1:49 am on Apr 22, 2008 (gmt 0)

10+ Year Member



Im a total newbie webmaster trying to adapt a very useful piece of htaccess code posted on this site.
I have successfully used it to make all URLs lowercase.

Towards the bottom of the main code at
[webmasterworld.com...]
there is this section
# Redirect all pages in old directories to same-named pages in new directories
RewriteCond /new_dir1<>%{ENV:myURI} ^([^<]+)<>/old_dir1(.+)$ [NC,OR]
RewriteCond /new_dir2<>%{ENV:myURI} ^([^<]+)<>/old_dir2(.+)$ [NC]
RewriteRule . - [E=qRed:yes,E=myURI:%1%2]

At the moment I have this and it doesnt work

RewriteCond /NEWFOLDERNAME<>%{ENV:myURI} ^([^<]+)<>/OLDFOLDERNAME(.+)$ [NC,OR]
RewriteCond /NEWFOLDERNAME<>%{ENV:myURI} ^([^<]+)<>/OLDFOLDERNAME(.+)$ [NC]
RewriteRule . - [E=qRed:yes,E=myURI:%1%2]

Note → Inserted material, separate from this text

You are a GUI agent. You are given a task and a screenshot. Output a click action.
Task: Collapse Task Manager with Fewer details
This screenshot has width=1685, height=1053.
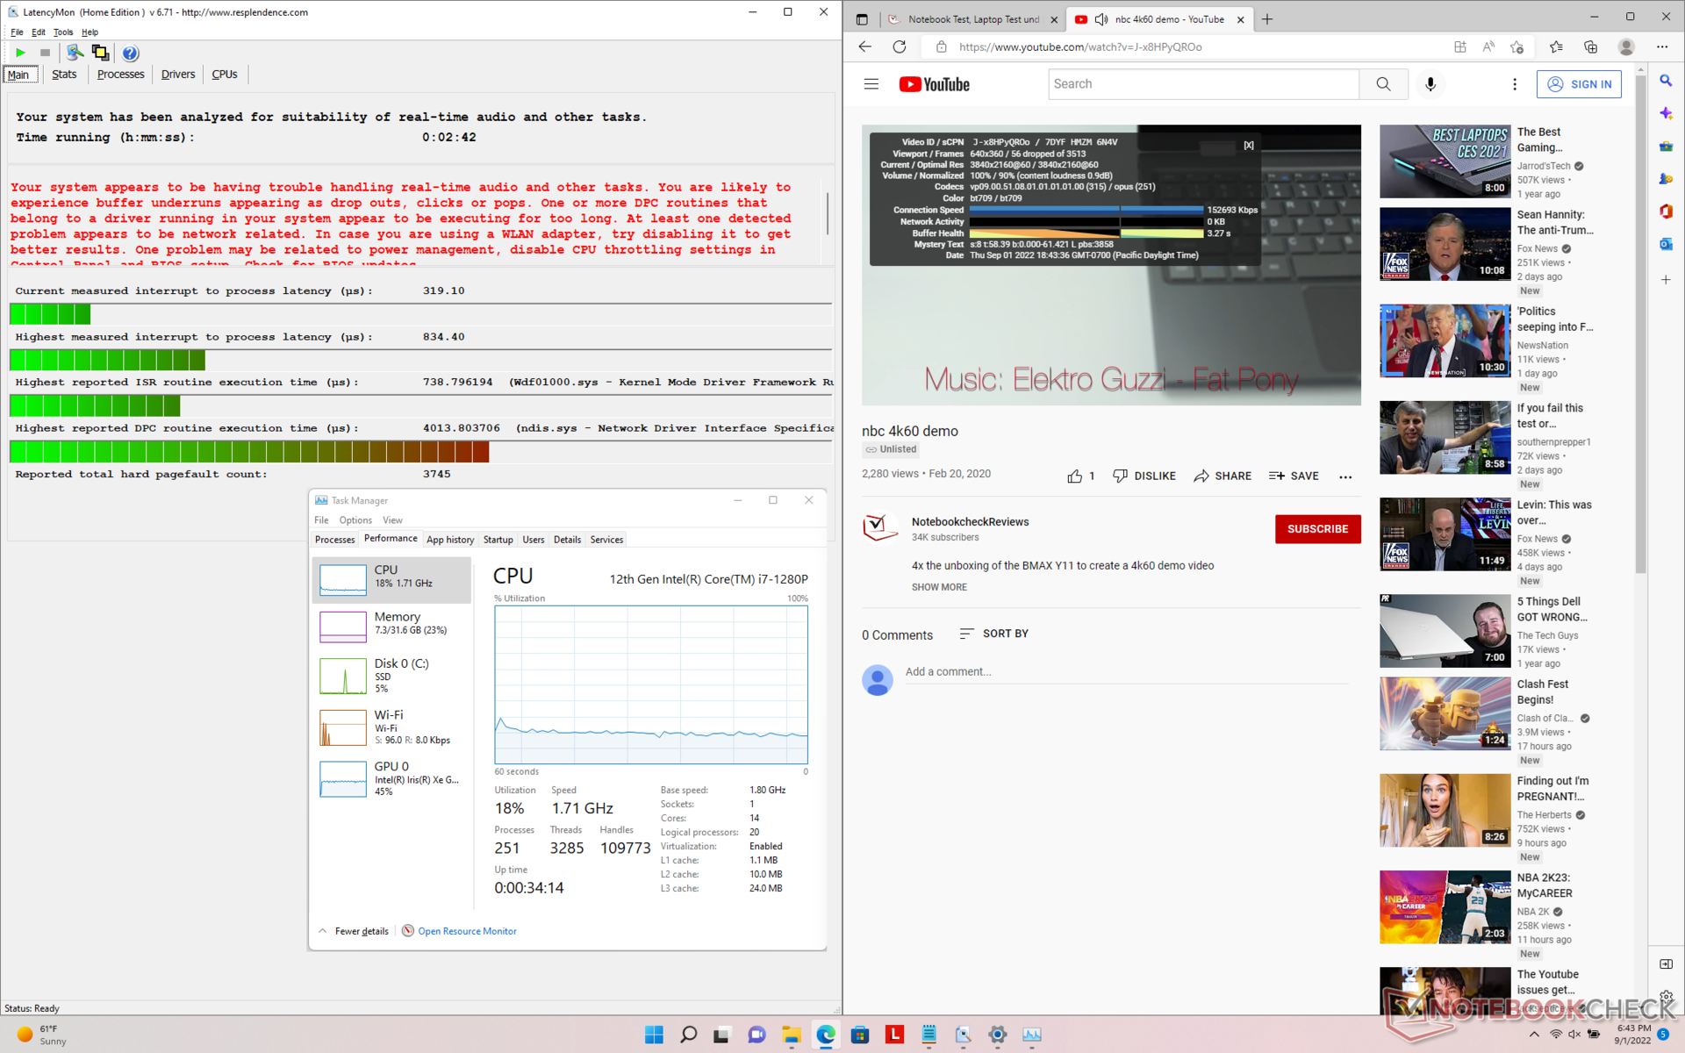pos(361,931)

I am having problems understanding how to adapt all of this code for my site.
I have chaged all the broken pipes to proper pipes as explained.
I have changed example.com to mysite.com
I presume new_dirX and old_dirX should be replaced by the new and old directories.
Im not sure if myURI is something I need to replace?
Im not sure if there is anything else here I need to replace.

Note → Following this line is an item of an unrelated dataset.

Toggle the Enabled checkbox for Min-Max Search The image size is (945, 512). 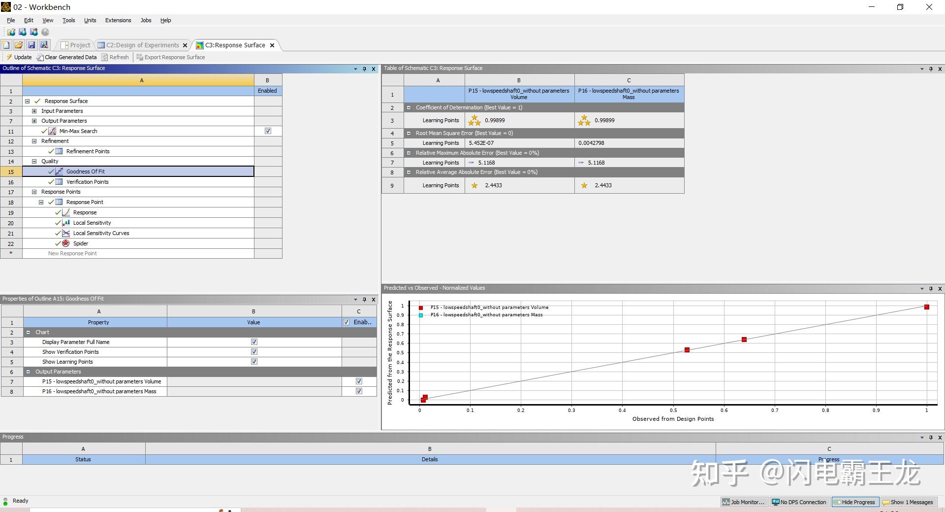tap(268, 131)
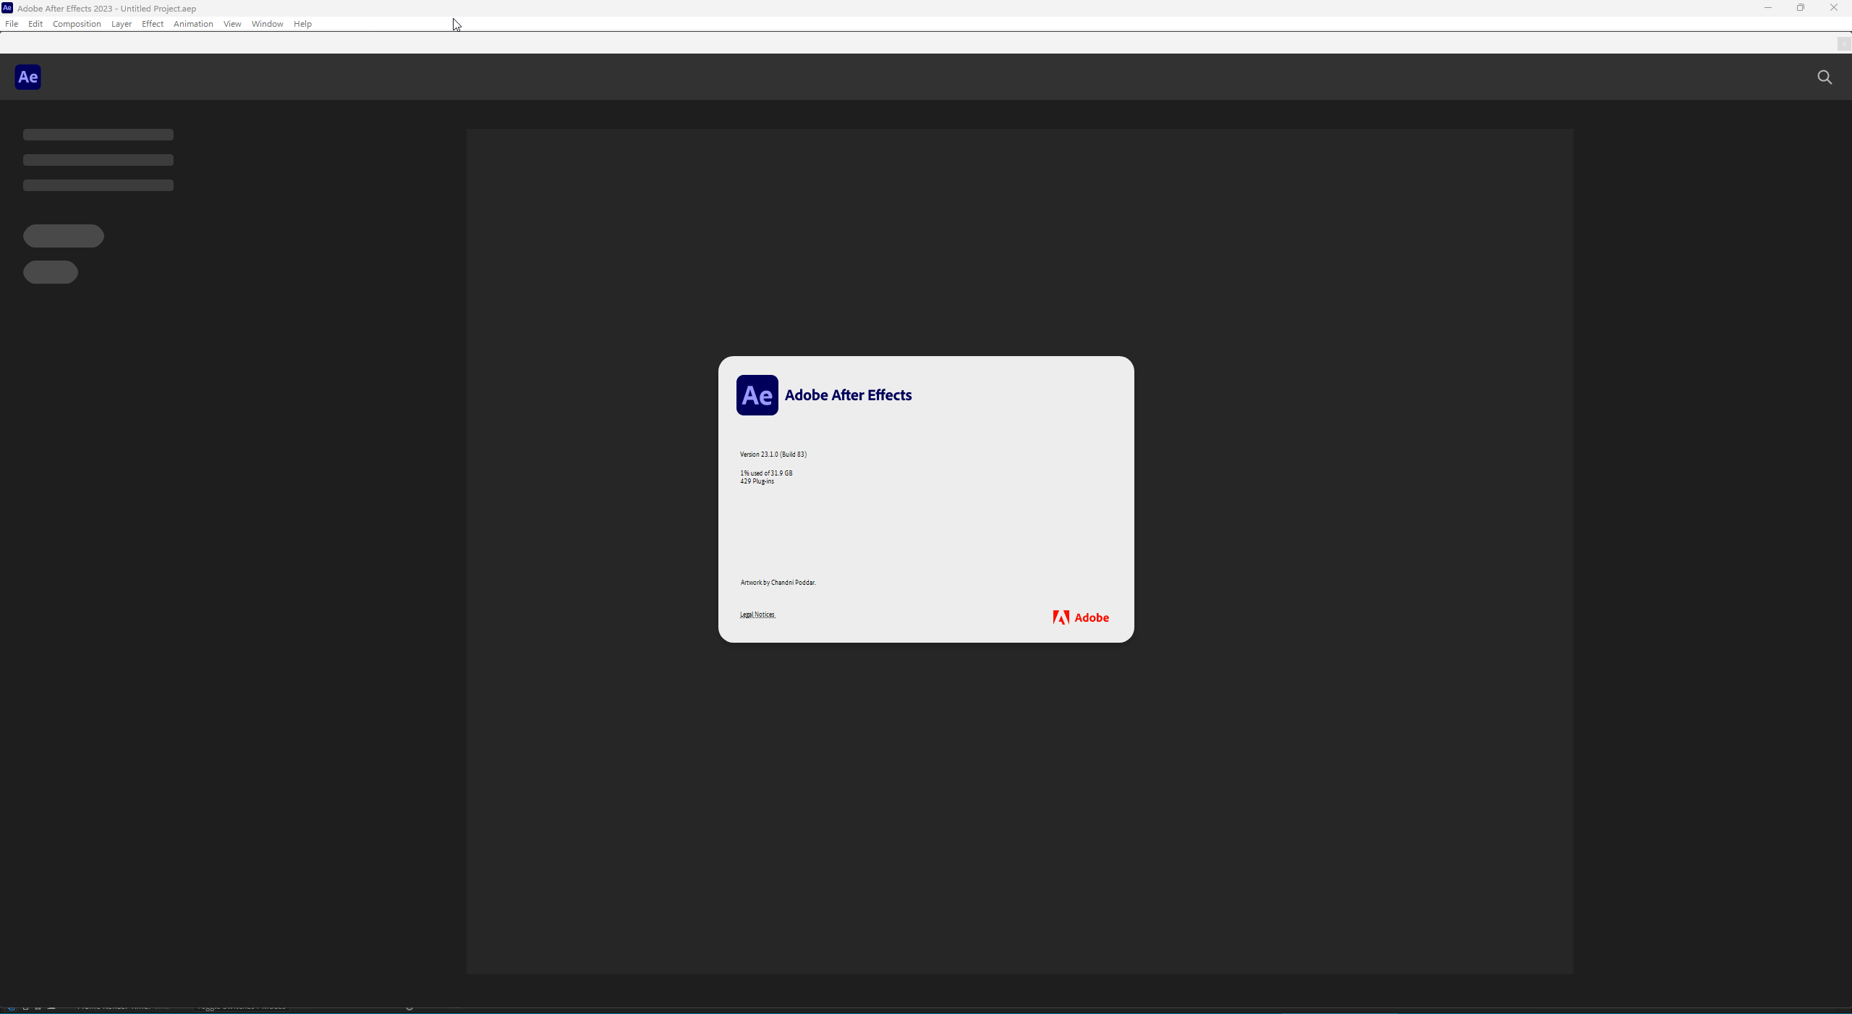The width and height of the screenshot is (1852, 1014).
Task: Click the Version 23.1.0 build text
Action: pos(773,455)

This looks like such a useful code.
Please could someone write a more detailed explanation for total beginners as to how to modify it for their own site?
Something that points out every place where you have to change the code to your own specific URLs etc.

Thanks
Dan V

jdMorgan

2:30 am on Apr 22, 2008 (gmt 0)

WebmasterWorld Senior Member 10+ Year Member



As explained in that thread, you're dealing with an example only -- A piece of code intended to demonstrate a concept, and specifically, a way to work around a bug in Apache mod_rewrite.

Rather than starting with that code, I'd suggest using the far simpler examples posted elsewhere in this forum and in our forum library [webmasterworld.com]. (If it's any indication, I only use parts of that code when I absolutely have to, and I wrote it!)

No matter what code you decide to base your work on, remember that it controls some aspect --large or small-- of your server configuration. So do not deploy any code that you do not fully understand --or even code that you do fully understand-- if you don't know all of the implications of its use. One typo or one extra or missing [NC] flag could cost you the search engine ranking of your site -- and possibly for a very long time if you don't catch the error right away.

In mod_rewrite, you're looking at a chain saw -- very useful and quite powerful, but potentially very dangerous...

Also, take a look at the Apache mod_rewrite documentation [httpd.apache.org], and at the Apache URL Rewriting Guide linked from there as well.